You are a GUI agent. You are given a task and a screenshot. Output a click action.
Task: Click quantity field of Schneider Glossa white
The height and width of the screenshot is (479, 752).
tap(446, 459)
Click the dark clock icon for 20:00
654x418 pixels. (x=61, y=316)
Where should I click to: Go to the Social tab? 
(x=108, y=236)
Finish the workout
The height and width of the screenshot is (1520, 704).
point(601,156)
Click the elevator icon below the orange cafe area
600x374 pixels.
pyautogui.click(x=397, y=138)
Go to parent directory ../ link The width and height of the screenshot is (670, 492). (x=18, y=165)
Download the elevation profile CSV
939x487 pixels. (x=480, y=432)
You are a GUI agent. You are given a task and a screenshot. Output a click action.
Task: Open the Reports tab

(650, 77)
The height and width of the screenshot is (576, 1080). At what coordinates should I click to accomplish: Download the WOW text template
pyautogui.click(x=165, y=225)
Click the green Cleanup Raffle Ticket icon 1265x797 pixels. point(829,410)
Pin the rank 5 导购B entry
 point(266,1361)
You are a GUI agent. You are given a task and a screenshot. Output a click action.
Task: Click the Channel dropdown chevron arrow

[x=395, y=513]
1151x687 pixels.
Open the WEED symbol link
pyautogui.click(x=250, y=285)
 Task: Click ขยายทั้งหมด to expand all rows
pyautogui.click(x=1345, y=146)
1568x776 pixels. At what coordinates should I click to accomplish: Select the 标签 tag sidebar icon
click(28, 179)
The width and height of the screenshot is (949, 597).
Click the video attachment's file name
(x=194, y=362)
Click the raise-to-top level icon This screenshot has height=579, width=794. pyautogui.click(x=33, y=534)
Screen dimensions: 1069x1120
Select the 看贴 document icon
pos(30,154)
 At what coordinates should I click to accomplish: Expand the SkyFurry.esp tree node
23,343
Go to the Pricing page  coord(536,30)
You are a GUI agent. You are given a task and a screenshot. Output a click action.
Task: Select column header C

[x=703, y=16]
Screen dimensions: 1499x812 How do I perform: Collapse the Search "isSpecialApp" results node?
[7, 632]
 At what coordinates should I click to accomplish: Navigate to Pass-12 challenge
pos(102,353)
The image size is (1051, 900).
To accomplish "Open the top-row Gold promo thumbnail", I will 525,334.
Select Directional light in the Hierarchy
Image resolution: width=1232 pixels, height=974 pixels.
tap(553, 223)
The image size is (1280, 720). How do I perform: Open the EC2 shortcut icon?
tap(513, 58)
------------------------
*TASK REQUIREMENTS*
Write out all the data again, exactly as it appears.

*RESULT BELOW*
You are a GUI agent. You are given a task and a screenshot. Output a click action.
Task: Click quantity field of Schneider Glossa white
The height and width of the screenshot is (479, 752).
tap(446, 459)
Click the dark clock icon for 20:00
654x418 pixels. (x=61, y=316)
Where should I click to: Go to the Social tab? 
(x=108, y=236)
Finish the workout
The height and width of the screenshot is (1520, 704).
point(601,156)
Click the elevator icon below the orange cafe area
600x374 pixels.
pyautogui.click(x=397, y=138)
Go to parent directory ../ link The width and height of the screenshot is (670, 492). (x=18, y=165)
Download the elevation profile CSV
939x487 pixels. (x=480, y=432)
You are a GUI agent. You are given a task and a screenshot. Output a click action.
Task: Open the Reports tab

(650, 77)
The height and width of the screenshot is (576, 1080). At what coordinates should I click to accomplish: Download the WOW text template
pyautogui.click(x=165, y=225)
Click the green Cleanup Raffle Ticket icon 1265x797 pixels. point(829,410)
Pin the rank 5 导购B entry
 point(266,1361)
You are a GUI agent. You are given a task and a screenshot. Output a click action.
Task: Click the Channel dropdown chevron arrow

[x=395, y=513]
1151x687 pixels.
Open the WEED symbol link
pyautogui.click(x=250, y=285)
 Task: Click ขยายทั้งหมด to expand all rows
pyautogui.click(x=1345, y=146)
1568x776 pixels. At what coordinates should I click to accomplish: Select the 标签 tag sidebar icon
click(28, 179)
The width and height of the screenshot is (949, 597).
Click the video attachment's file name
(x=194, y=362)
Click the raise-to-top level icon This screenshot has height=579, width=794. pyautogui.click(x=33, y=534)
Screen dimensions: 1069x1120
Select the 看贴 document icon
pos(30,154)
 At what coordinates should I click to accomplish: Expand the SkyFurry.esp tree node
23,343
Go to the Pricing page  coord(536,30)
You are a GUI agent. You are given a task and a screenshot. Output a click action.
Task: Select column header C

[x=703, y=16]
Screen dimensions: 1499x812 How do I perform: Collapse the Search "isSpecialApp" results node?
[7, 632]
 At what coordinates should I click to accomplish: Navigate to Pass-12 challenge
pos(102,353)
The image size is (1051, 900).
To accomplish "Open the top-row Gold promo thumbnail", I will 525,334.
Select Directional light in the Hierarchy
Image resolution: width=1232 pixels, height=974 pixels.
tap(553, 223)
The image size is (1280, 720). How do I perform: Open the EC2 shortcut icon?
tap(513, 58)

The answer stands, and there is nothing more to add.